• DATA RECORDS:
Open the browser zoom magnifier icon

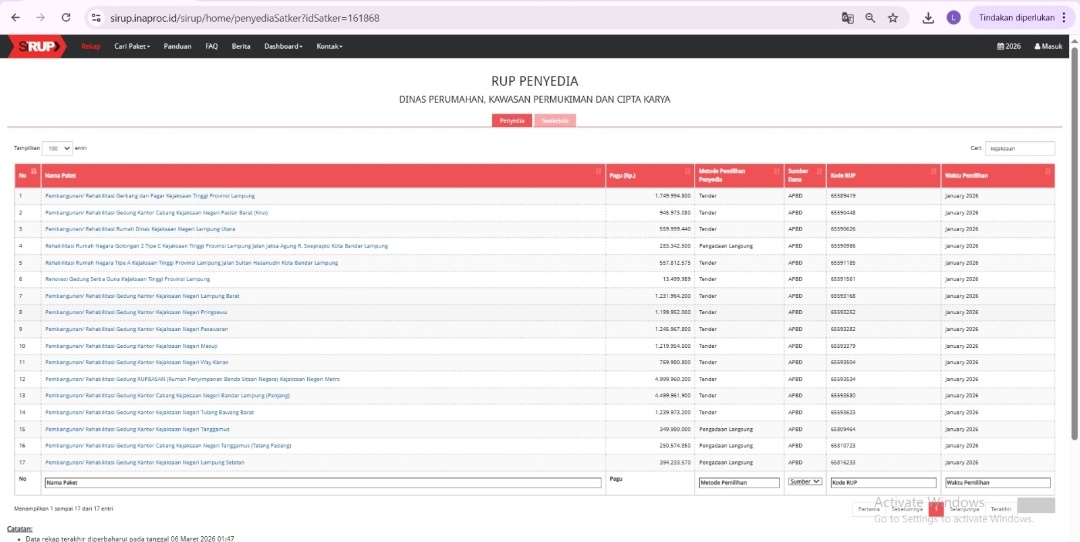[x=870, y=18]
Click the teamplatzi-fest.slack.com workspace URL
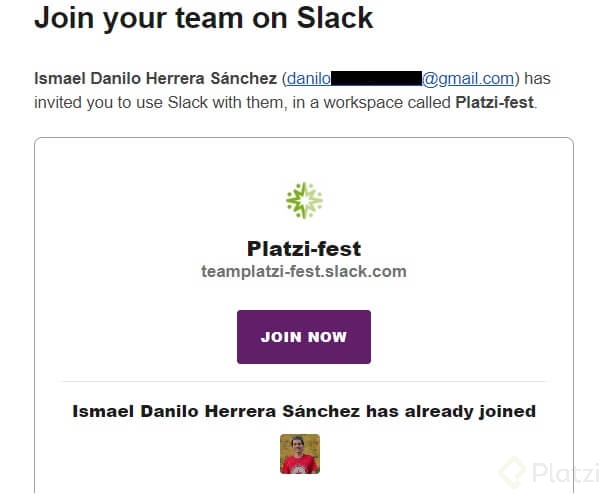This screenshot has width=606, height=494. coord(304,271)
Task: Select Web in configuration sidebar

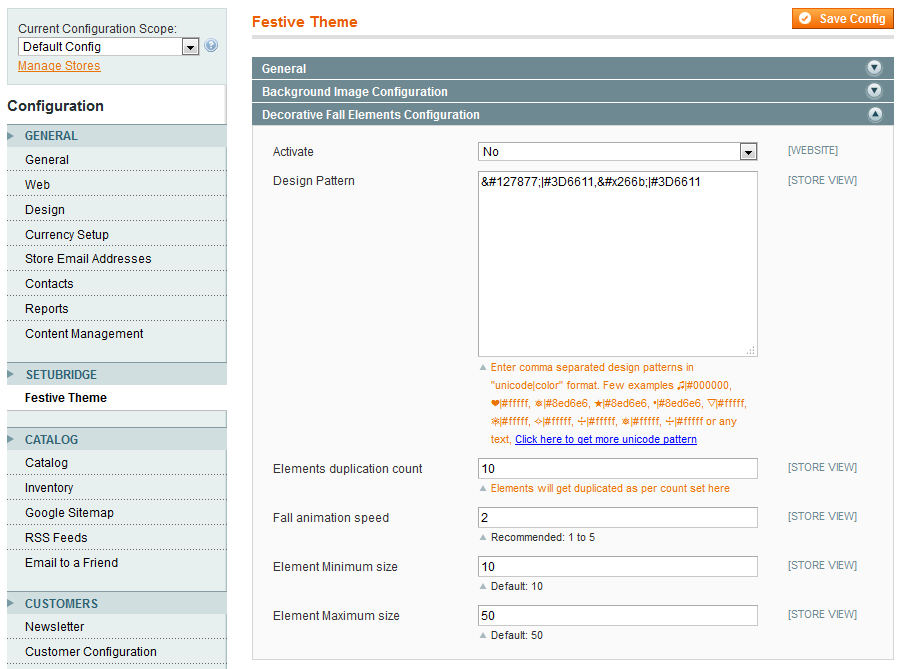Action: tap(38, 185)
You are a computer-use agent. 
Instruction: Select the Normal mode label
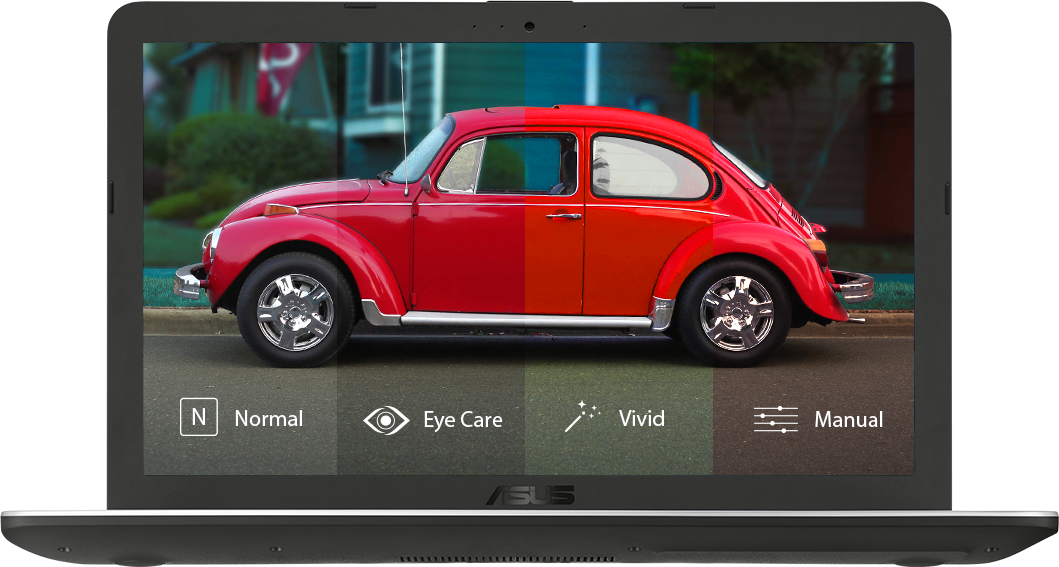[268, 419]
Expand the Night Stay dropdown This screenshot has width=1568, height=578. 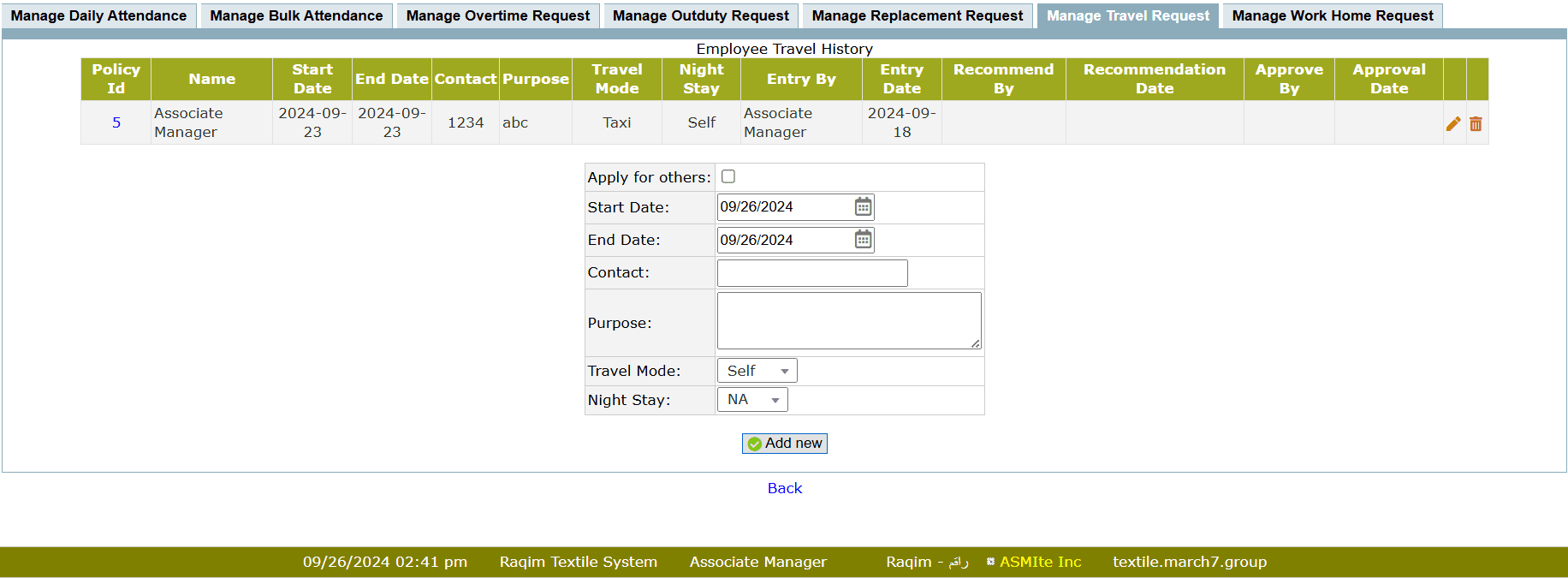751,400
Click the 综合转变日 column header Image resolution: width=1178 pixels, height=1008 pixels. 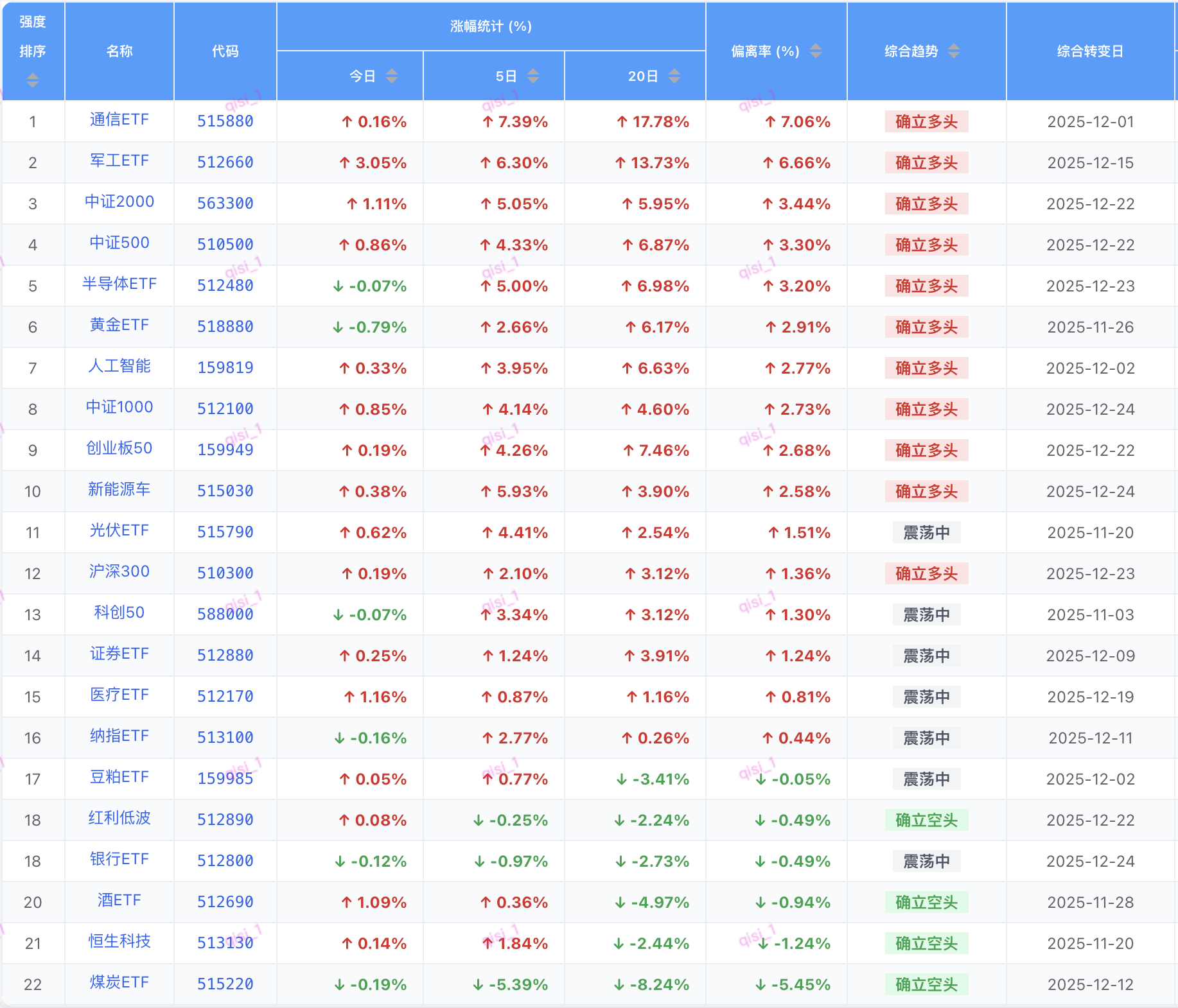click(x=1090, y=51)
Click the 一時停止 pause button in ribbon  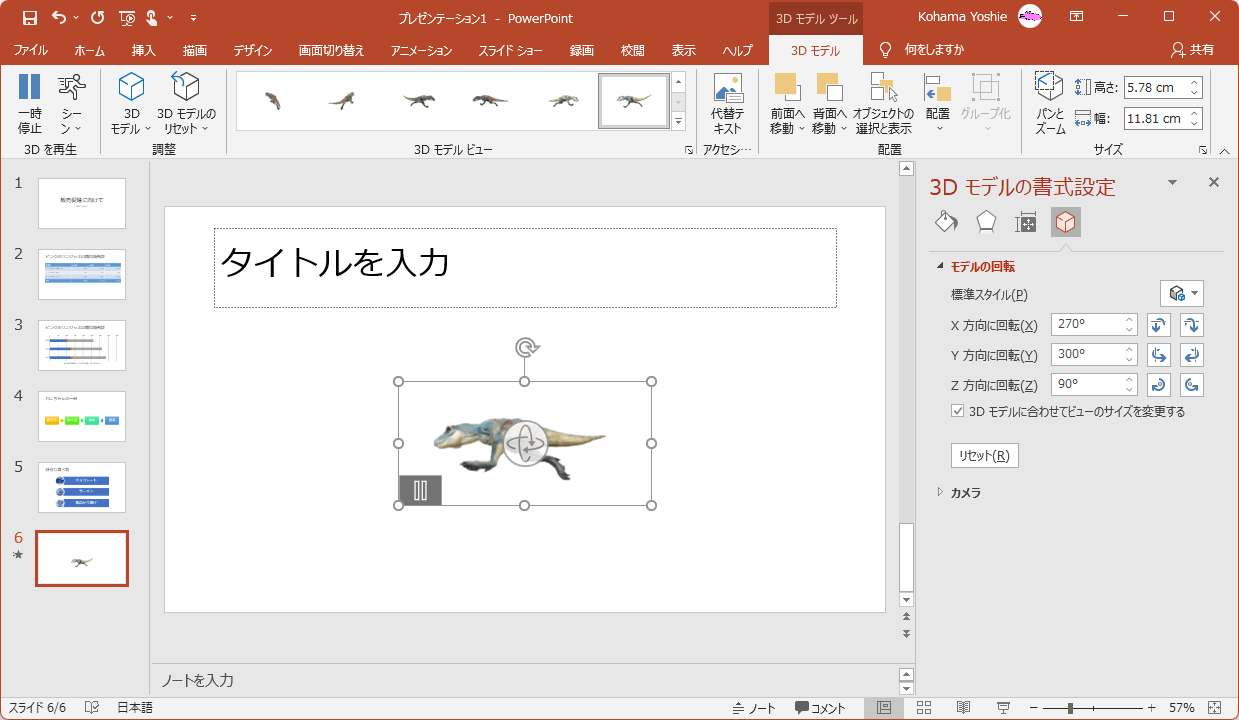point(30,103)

• TASK: Skip the pictures and quote each line of the entries above, from the first through the line with "You are a computer-use agent.", exactly as it appears.

• SOLUTION FOR THIS PROBLEM:
Open the browser zoom magnifier icon

[x=870, y=18]
Click the teamplatzi-fest.slack.com workspace URL
This screenshot has width=606, height=494. coord(304,271)
Task: Select Web in configuration sidebar

Action: tap(38, 185)
You are a computer-use agent. 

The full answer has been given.